Les victimes affirment que ce n’est pas la première fois qu’il y a des inondations. Sauf que, cette fois, la situation a été pire. « En 10 à 15 minutes, l’eau a commencé à monter. Je n’ai pas pensé aux choses matérielles, mais à la sécurité de mes enfants de 9 et 7 ans. On a dû passer à travers la fenêtre pour quitter la maison afin de trouver refuge chez des voisins », raconte Ketsia Dardenne. 

Pour sa part, ce couple devait fêter un heureux événement. Mais cela ne s’est pas passé comme Rajesh et Swastee s’y attendaient. « Cela fait un mois, jour pour jour, depuis que nous habitons notre nouvelle maison. Tous nos meubles,  et autres équipements ménagers ont été endommagés », déplore le couple. 
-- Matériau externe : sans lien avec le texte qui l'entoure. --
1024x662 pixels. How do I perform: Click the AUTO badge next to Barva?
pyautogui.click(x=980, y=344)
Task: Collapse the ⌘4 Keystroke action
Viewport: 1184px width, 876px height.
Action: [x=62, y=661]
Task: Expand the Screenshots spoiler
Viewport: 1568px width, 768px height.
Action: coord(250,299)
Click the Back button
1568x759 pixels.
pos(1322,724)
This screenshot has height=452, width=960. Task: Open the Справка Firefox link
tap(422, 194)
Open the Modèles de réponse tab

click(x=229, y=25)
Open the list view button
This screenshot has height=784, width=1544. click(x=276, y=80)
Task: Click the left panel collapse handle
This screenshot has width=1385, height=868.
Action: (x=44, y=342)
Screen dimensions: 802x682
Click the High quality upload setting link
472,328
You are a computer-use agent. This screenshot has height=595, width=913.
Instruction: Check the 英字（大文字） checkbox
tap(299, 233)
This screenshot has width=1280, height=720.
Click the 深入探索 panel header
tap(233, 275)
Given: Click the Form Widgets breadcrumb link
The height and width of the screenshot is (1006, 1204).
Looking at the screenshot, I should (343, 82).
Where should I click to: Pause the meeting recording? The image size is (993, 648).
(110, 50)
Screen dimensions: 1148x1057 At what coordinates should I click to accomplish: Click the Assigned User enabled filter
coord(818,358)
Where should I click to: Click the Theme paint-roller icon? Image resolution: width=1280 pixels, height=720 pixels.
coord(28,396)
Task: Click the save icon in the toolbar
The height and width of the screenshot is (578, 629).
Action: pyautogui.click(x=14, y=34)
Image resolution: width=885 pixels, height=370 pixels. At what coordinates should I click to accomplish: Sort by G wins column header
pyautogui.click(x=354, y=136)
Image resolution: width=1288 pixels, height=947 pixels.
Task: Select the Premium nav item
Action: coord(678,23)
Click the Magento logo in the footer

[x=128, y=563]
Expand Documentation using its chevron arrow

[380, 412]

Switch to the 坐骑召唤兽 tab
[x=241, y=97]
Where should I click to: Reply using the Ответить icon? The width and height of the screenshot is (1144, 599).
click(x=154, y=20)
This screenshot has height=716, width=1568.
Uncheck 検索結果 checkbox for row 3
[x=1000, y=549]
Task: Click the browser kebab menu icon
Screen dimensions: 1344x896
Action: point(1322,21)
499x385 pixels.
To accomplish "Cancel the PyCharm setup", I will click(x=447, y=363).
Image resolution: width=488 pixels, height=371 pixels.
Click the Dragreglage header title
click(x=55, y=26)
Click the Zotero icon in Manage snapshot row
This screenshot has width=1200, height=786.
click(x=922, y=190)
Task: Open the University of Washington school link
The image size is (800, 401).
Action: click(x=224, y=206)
Nathanaelle Darga ne manque pas de souligner que, non seulement la maison de sa mère, Marilyn Potiah, a été inondée, mais elle met en exergue que même ses produits alimentaires ont été abîmés. « Nous ne demandons pas de l’argent, mais de quoi manger, des vêtements et un matelas, par exemple. Ma mère a tout perdu », se désole-t-elle. 

Face à cette situation difficile, nombreux étaient les proches et des voisins venus soutenir les familles en détresse. Même les autorités, dont les pompiers et les effectifs de la Special Mobile Force et les éboueurs, étaient sur le qui-vive. Des conseillers du conseil de district de Flacq et le président du village de Bramsthan étaient aussi sur le terrain. Selon eux, il faut plus de drains dans la région. En sus de cela, ils demandent que les drains existants soient curés. « Il faut un projet de dragage d’un kilomètre le long de la rivière, car c’est quand elle quitte son lit lors de grosses averses que les choses dégénèrent. Il ne faut pas banaliser ce problème, car à l’avenir il pourrait y avoir mort d’homme, ce qu’on ne souhaite pas », soutient un conseiller.


Pont de ce village : L’hydrologue Farook Mowlabucus démonte la thèse des autorités

L’hydrologue et ancien cadre de la Water Resources Unit, Farook Mowlabucus, démonte la thèse des autorités selon laquelle des débris accumulés au fil du temps sous le pont de Bramsthan seraient à l’origine de l’inondation dans la région. Notre interlocuteur demande, par ailleurs, aux autorités concernées de « surveiller les ponts similaires à celui de Bramsthan de près. »

Farook Mowlabucus est catégorique. « Ce n’est pas vrai de dire que ce sont les débris accumulés au fil du temps sous le pont de Bramsthan qui sont à l’origine des inondations », précise l’hydrologue. En général, indique-t-il, lors des inondations, les flots collectent des branches et autres débris sur son passage « Ce n’est qu’une fois arrivés sous le pont que les débris stagnent et obstruent ensuite l’écoulement de l’eau comme tel a été le cas sous le pont de Bramsthan dimanche », fait ressortir l’hydrologue.

Ce dernier est d’avis que les endroits possédant des ponts similaires à celui de Bramsthan doivent être surveillés de près et peuvent être affectés. « Le pays a connu des cyclones intenses tels que Gervaise, Carol ou encore Hollanda. Mais la région de Bramsthan n’a jamais été affectée par une telle inondation. C’est la raison pour laquelle les autorités doivent porter attention à d’autres endroits similaires afin d’éviter que le même scénario ne se reproduise à l’avenir lors des averses », déclare Farook Mowlabucus.